Lettres à sa femmeLéon Tolstoï (1828-1910)
Un florilège de lettres de tolstoï écrites à sa femme Sonia. Faut-il ajouter que des lettres furent écrites et n'ont jamais été expédiées, conservées par chance, retenues par devers l'écrivain à cause de l'imprécision de leur message, à cause d'une mauvaise temporalité ou que sais-je encore ! Dès qu'il était séparé de sa femme, lors de ses séjours à Moscou, ou inversement Sonia à Moscou et lui à Iasnaïa Poliana, à Samara dans son domaine, il écrivait à sa femme .. sa sensibilité était vive, il épanchait manifestement son coeur dès qu'il se sentait seul, mais sans plainte, sans exigence - sauf celle de sa plume éthérée, avec humilité : du grand sentiment en quelque sorte à sa bien-aimée avec une sensualité et une poésie sous-jacentes, parfois même comme le jeune tolstoï qu'il fut lors de leurs premières rencontres. C'est touchant ! Il semble qu'il y avait un temps pour tout dans sa mécanique mentale et que de ces moments de séparation déclinaient son sentiment qu'il contenait généralement par une forme d'impudeur, sentiment qu'il prêtait tant à d'autres dans son oeuvre littéraire.

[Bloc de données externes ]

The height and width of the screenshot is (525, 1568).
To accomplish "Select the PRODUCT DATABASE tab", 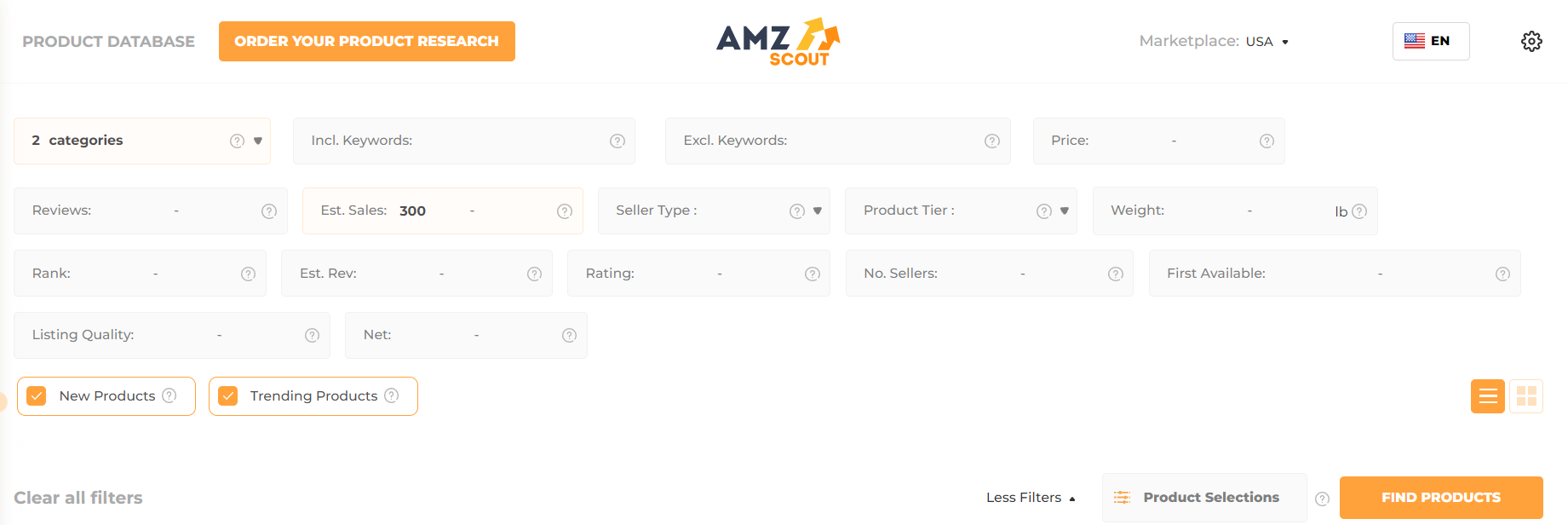I will coord(108,41).
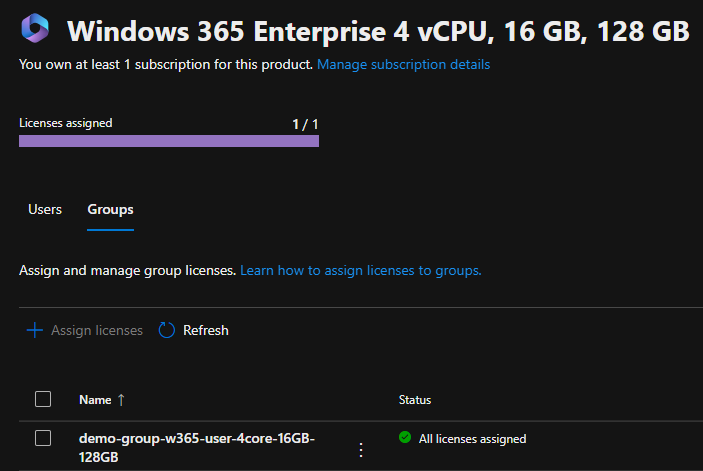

A l'attention de ceux qui glosent sur les différends entre
Léon Tolstoï et Sonia qui ont jalonné épisodiquement leur vie de couple dont on a pu mesurer les temps forts dans les années 1880. Combien de fois n'ai-je pas lu des chroniques ou articles intitulés : le couple tolstoï s'entredéchire, l'embrasement du couple plutôt que les embrassades !.. Tout le monde s'intéressait à ce couple célèbre : un effet loupe fut inévitable. Et si on regardait avec intrusion ainsi dans la vie de chaque couple, on fermerait vite la page sur un chapelet d'horreurs, de trivialités et de faussetés . Ce ne serait pas volé au regard de ces pourfendeurs !
On a beaucoup épilogué sur le mariage et le "drame familial" de tolstoï. Voici le jugement que lui-même porte sur sa compagne, cinq mois avant sa mort .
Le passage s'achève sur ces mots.